The reasons why we travel are as varied and divergent as the places we choose to visit. One day, we’re seeking natural landscapes that leave us breathless and adventures that push our boundaries; the next, we’re craving the slickest hotels and buzziest nightlife. In a region as vast as North America, boasting everything from undulating plains to mossy rainforests and towering peaks, the biggest question is: How does one choose?
Certainly, there’s the draw of what’s fresh. In Detroit, for instance, the much-anticipated Ralph C. Wilson Jr. Centennial Park project will be a game changer for the city’s western riverfront come summer 2024; a short drive away, the iconic Bonstelle Theater will get reimagined as an event and bar space, ready for any reason to celebrate. In Riviera Nayarit, along Mexico’s Central Pacific Coast, ritzy new hotels from the likes of Rosewood and St. Regis are adding a sheen of luxury to its laid-back surf beaches.
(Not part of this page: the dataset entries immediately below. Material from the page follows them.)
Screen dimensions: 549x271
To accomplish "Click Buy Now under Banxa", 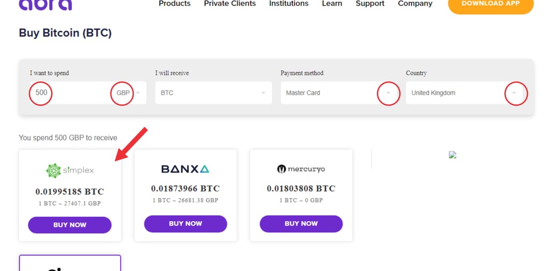I will (186, 224).
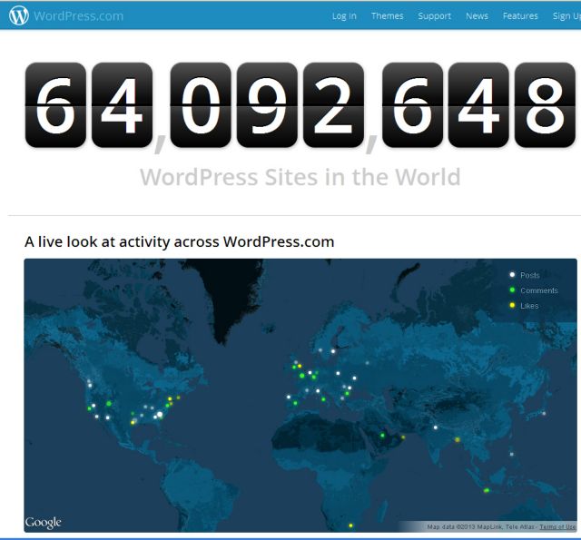Select News in the header

(x=477, y=16)
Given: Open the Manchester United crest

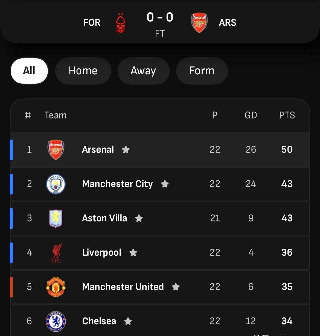Looking at the screenshot, I should (x=56, y=287).
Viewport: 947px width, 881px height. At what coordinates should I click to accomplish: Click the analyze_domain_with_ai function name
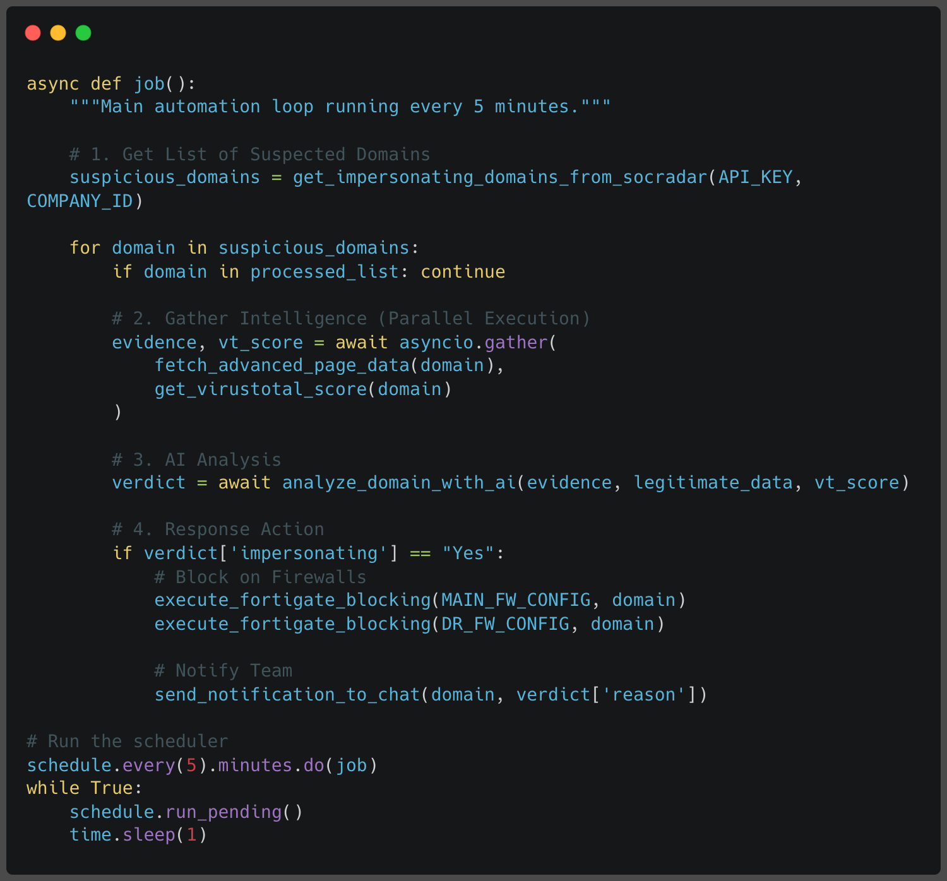[x=399, y=483]
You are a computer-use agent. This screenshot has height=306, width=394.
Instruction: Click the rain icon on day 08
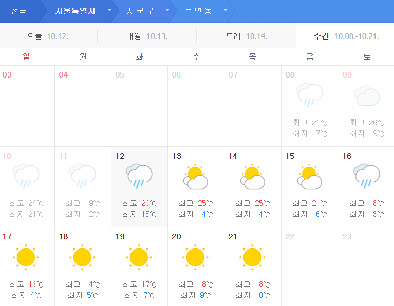(309, 95)
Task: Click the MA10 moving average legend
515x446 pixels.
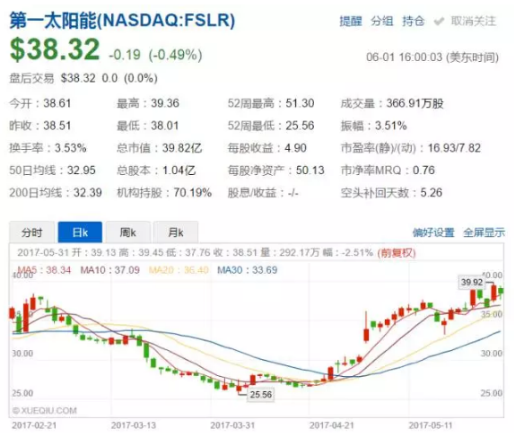Action: [x=110, y=270]
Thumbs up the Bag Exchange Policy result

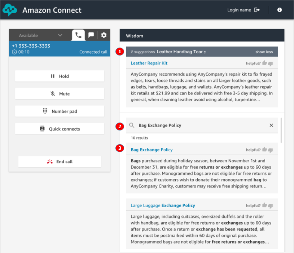click(x=265, y=150)
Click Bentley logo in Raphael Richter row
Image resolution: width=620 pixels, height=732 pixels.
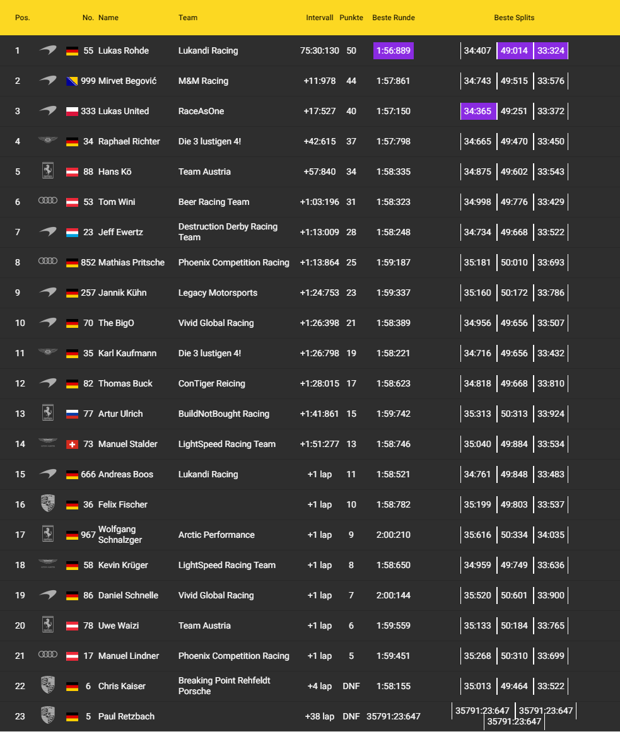(48, 141)
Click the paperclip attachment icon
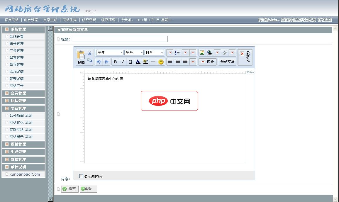Viewport: 339px width, 202px height. (225, 53)
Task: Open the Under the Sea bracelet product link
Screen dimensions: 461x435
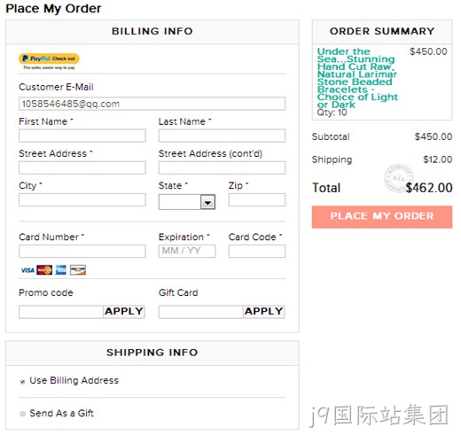Action: coord(357,78)
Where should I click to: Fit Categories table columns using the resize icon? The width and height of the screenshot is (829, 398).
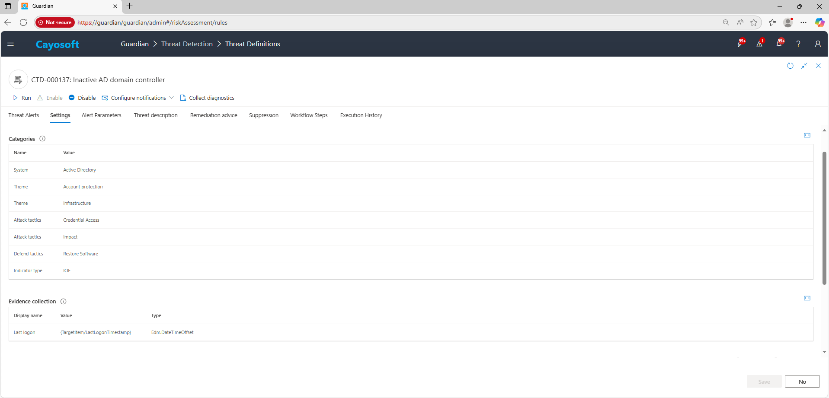pos(807,135)
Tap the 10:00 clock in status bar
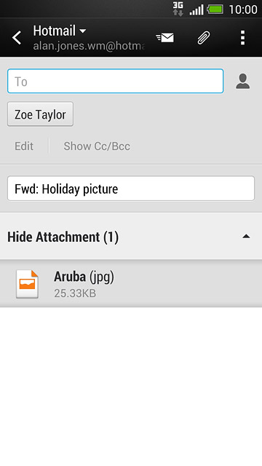 (x=243, y=9)
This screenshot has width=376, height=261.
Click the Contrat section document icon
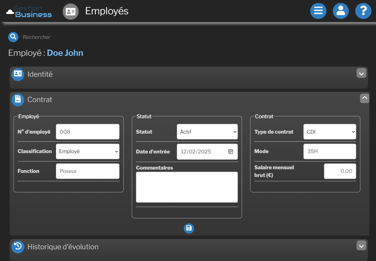pyautogui.click(x=18, y=99)
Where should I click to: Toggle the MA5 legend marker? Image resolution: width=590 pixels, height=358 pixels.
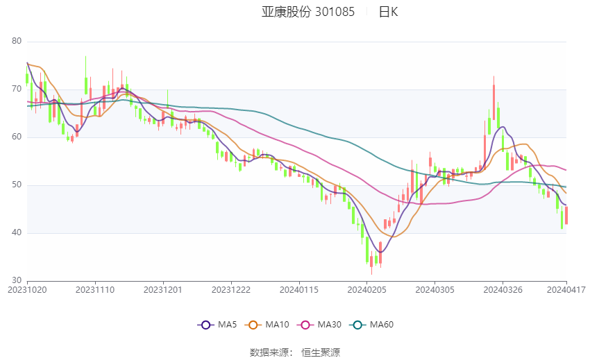[205, 325]
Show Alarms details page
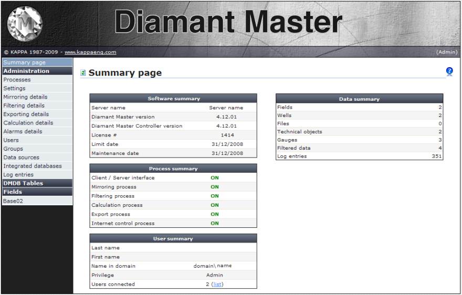 tap(23, 131)
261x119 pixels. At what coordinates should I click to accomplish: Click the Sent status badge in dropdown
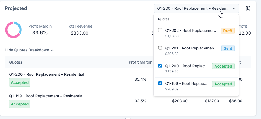click(x=228, y=48)
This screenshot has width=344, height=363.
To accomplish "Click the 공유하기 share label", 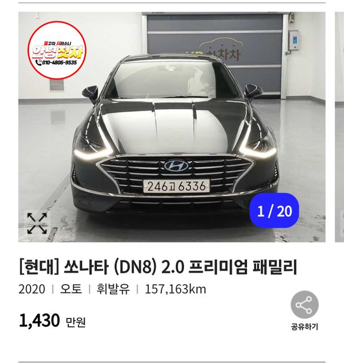I will coord(305,327).
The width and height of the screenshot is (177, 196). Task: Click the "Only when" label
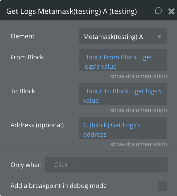[x=26, y=165]
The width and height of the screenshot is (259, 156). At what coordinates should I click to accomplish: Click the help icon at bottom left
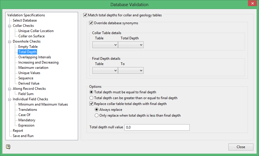coord(8,147)
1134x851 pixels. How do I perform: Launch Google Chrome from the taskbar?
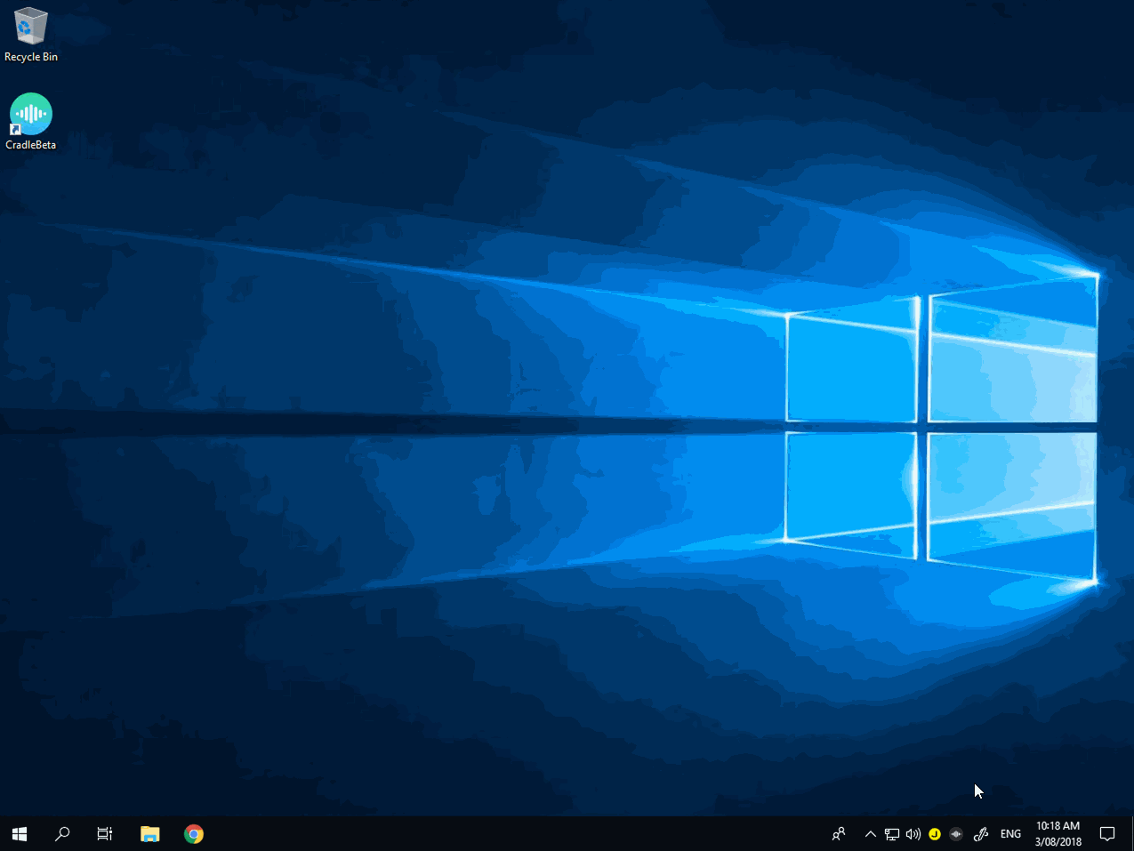194,833
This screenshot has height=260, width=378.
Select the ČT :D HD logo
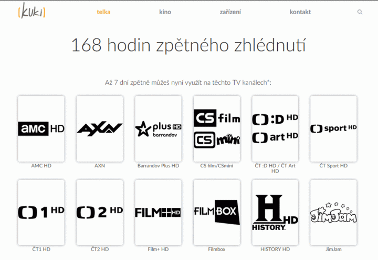coord(275,119)
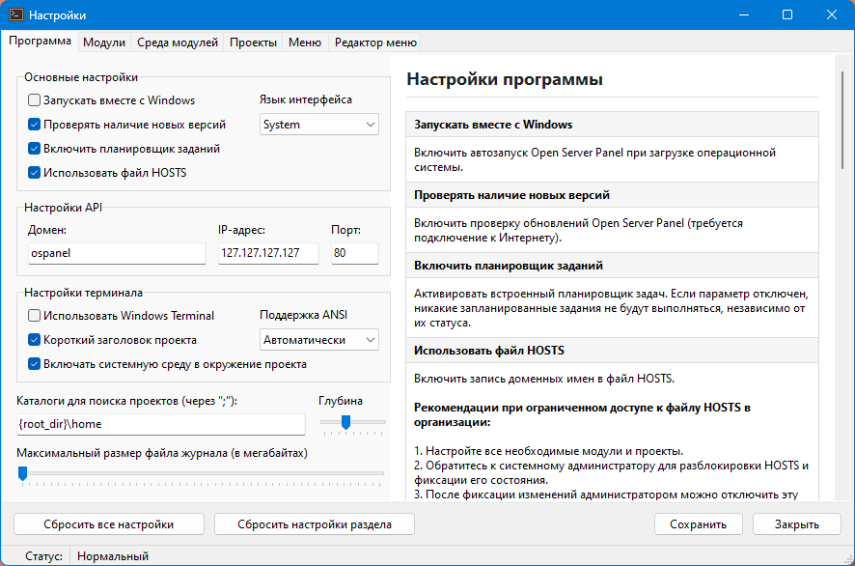Click the "Порт" field showing 80

354,253
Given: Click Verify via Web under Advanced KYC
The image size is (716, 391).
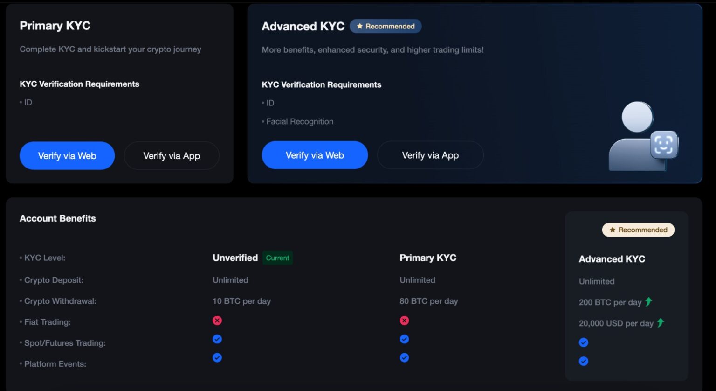Looking at the screenshot, I should pos(315,155).
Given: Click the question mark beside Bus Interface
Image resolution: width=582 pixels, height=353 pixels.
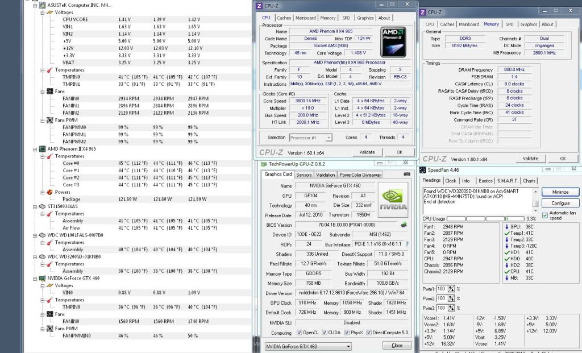Looking at the screenshot, I should point(408,243).
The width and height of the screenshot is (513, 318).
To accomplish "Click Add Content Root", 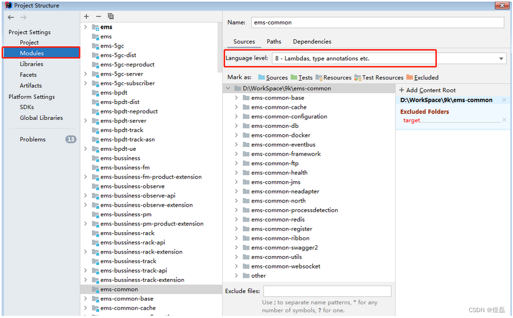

Equally, there’s novelty in the rebirth of old favorites. In Tucson, long a draw for foodies and backcountry adventurers, the culturally rich neighborhood of Barrio Viejo will receive a National Historic Landmark designation in 2024, anchored by the soon-to-be-restored Teatro Carmen and a flurry of upcoming restaurants and cafés. And over in Mobile, Alabama, a new Amtrak route will link the port city with its sibling-rival New Orleans, just in time for a year-long spotlight on its African American history and a new Civil Rights and Cultural Heritage District.
But perhaps there’s nothing as filled with anticipation as the opportunity to forge a connection with untrammeled land—like in Nunavik, Quebec’s northernmost region, where, in the year ahead, Inuit-led adventures in the uninhabited Gyrfalcon Islands in Ungava Bay will offer priceless access to a bonanza of wildlife.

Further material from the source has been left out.